Puisque Gu Hang n'avait pas besoin d'apporter son soutien au cuirassé, il a aidé les onze croiseurs à la place.
Sa coordination avec Yelisia, la Commandante de Flotte, était également assez bonne.
Yelisia, sur le canal de commandement, ajustait la formation de toute la Flotte, dirigeait les tirs de la Flotte, et gérait la dispersion et l'encerclement. Et chaque fois qu'il y avait une chance d'éliminer l'un des navires ennemis, Gu Hang utilisait son Pouvoir Psychique, porté au niveau Alpha par les bénédictions du Royaume du Dieu de la Tempête, pour déchirer le bouclier d'énergie du navire ennemi.
Une fois les canons tirés, cela menait souvent à la destruction d'un vaisseau ennemi.
Leur coopération pouvait être considérée comme parfaitement synchronisée.

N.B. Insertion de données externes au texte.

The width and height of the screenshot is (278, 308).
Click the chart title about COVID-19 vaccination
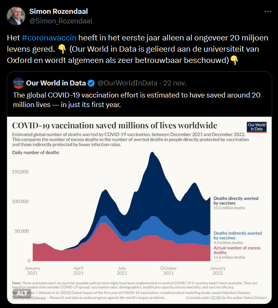pyautogui.click(x=115, y=125)
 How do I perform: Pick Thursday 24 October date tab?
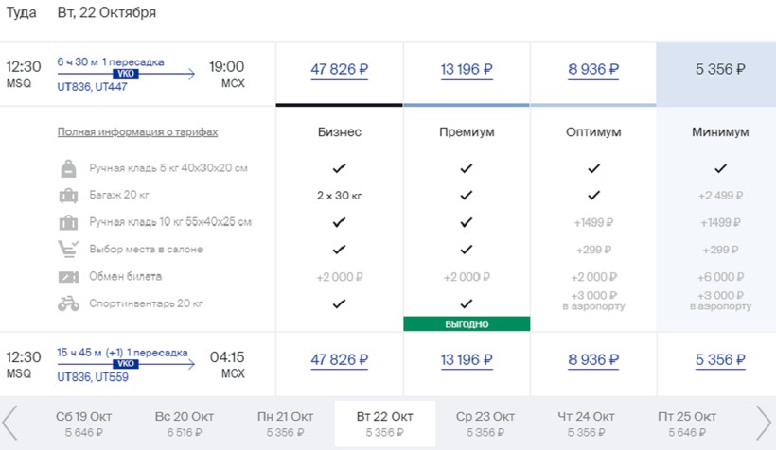click(x=588, y=423)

Ainsi, la Flotte Humaine disposait de deux méthodes rapides pour détruire un navire principal Peau-Verte dans cette bataille.

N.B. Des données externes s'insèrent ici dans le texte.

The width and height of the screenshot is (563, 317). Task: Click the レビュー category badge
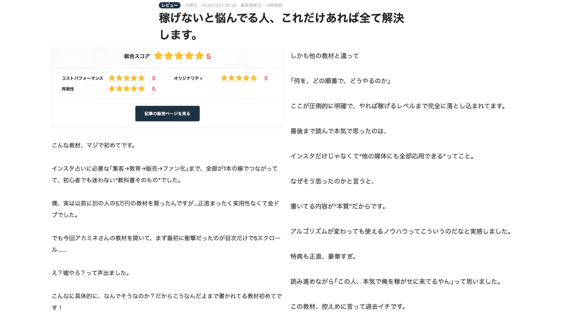click(x=170, y=5)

Et combien de navires principaux les Peaux-Vertes avaient-ils qui étaient capables de combattre ?
La Flotte Peau-Verte, malgré ses lourdes pertes, s'est engagée dans un échange de tirs futile avec la Flotte Humaine, attendant ceux qui avaient abordé, en particulier leur chef, le Roi Saru, pour détruire le vaisseau amiral ennemi.
S'il avait accompli cet exploit, sans aucun doute, le moral de la Flotte Peau-Verte aurait grimpé en flèche.
Cependant, comme ce moment n'est pas arrivé, les Orques n'ont pu s'empêcher de se demander : Qu'est-il advenu du Roi Saru ?
Il était naturel qu'ils pensent ainsi.
De leur point de vue, après que le Roi Saru a appelé à une attaque totale, son vaisseau amiral a été détruit. Qui savait si la navette sur laquelle le Roi Saru avait embarqué avait atterri avec succès ? Était-elle détruite dans le vide ? Même si l'abordage avait réussi, avait-il déjà été éliminé par ceux qui se trouvaient sur le navire ?
Sinon, pourquoi, après si longtemps, ce navire le plus puissant et le plus redoutable parmi les Crevettes tirait-il encore les uns après les autres, transformant nos navires de guerre en ferraille spatiale ?
Avec le vaisseau amiral détruit, l'abordage tant attendu qui n'apportait aucune nouvelle, et l'élimination rapide de leurs navires de guerre…
Le moral de la Flotte Peau-Verte a inévitablement commencé à s'effondrer.
Et à ce moment-là, une situation encore pire est apparue : avec le chef, Saru, hors de contact, le système de commandement de la Flotte Peau-Verte s'est complètement effondré.
Même s'ils ignoraient encore la mort de Saru, sous une telle pression, sans personne d'assez prestigieux pour prendre le commandement, les capitaines des navires Peaux-Vertes ont commencé à avoir leurs propres idées.